RECORDS TO USE
----------------

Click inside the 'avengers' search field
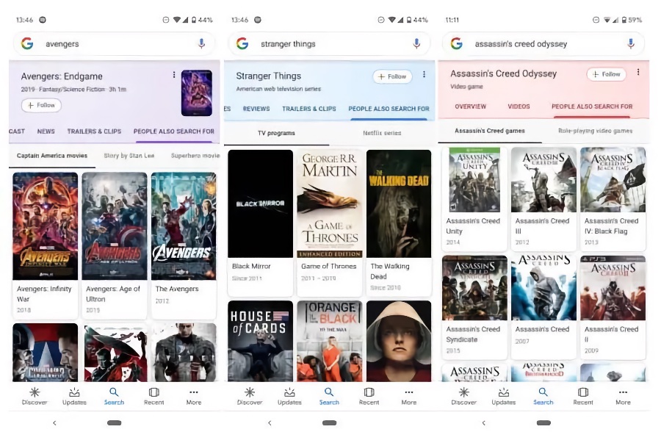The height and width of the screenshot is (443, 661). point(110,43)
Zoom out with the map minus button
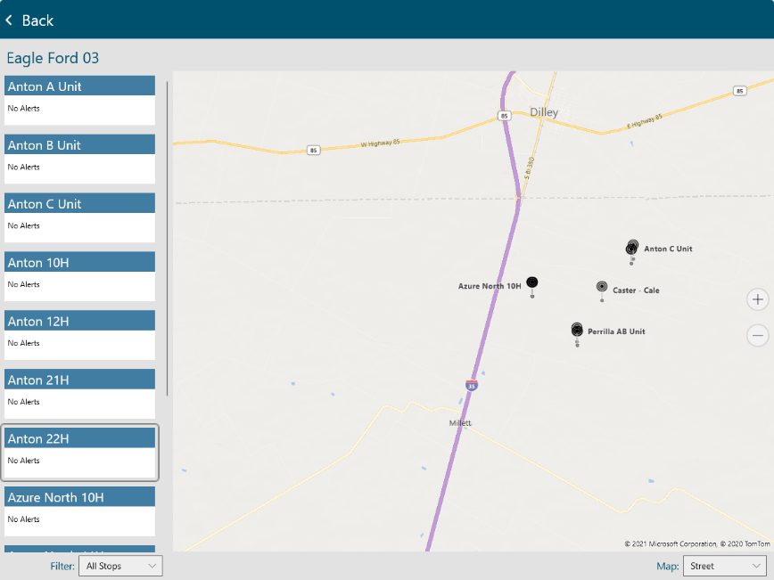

----------------

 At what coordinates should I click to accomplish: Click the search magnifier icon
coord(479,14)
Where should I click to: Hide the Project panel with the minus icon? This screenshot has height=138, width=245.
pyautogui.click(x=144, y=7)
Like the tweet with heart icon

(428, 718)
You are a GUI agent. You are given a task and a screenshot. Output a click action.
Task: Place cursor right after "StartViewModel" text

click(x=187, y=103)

----------------

WHAT TO WORK ON
Please repeat, exactly as written, the lines in the records above, starting with the one that has "Click inside the 'avengers' search field" and going on through the one that has "Zoom out with the map minus button". Pictures are to be left out.

EXERCISE OUTPUT
Click inside the 'avengers' search field
The height and width of the screenshot is (443, 661). point(110,43)
Zoom out with the map minus button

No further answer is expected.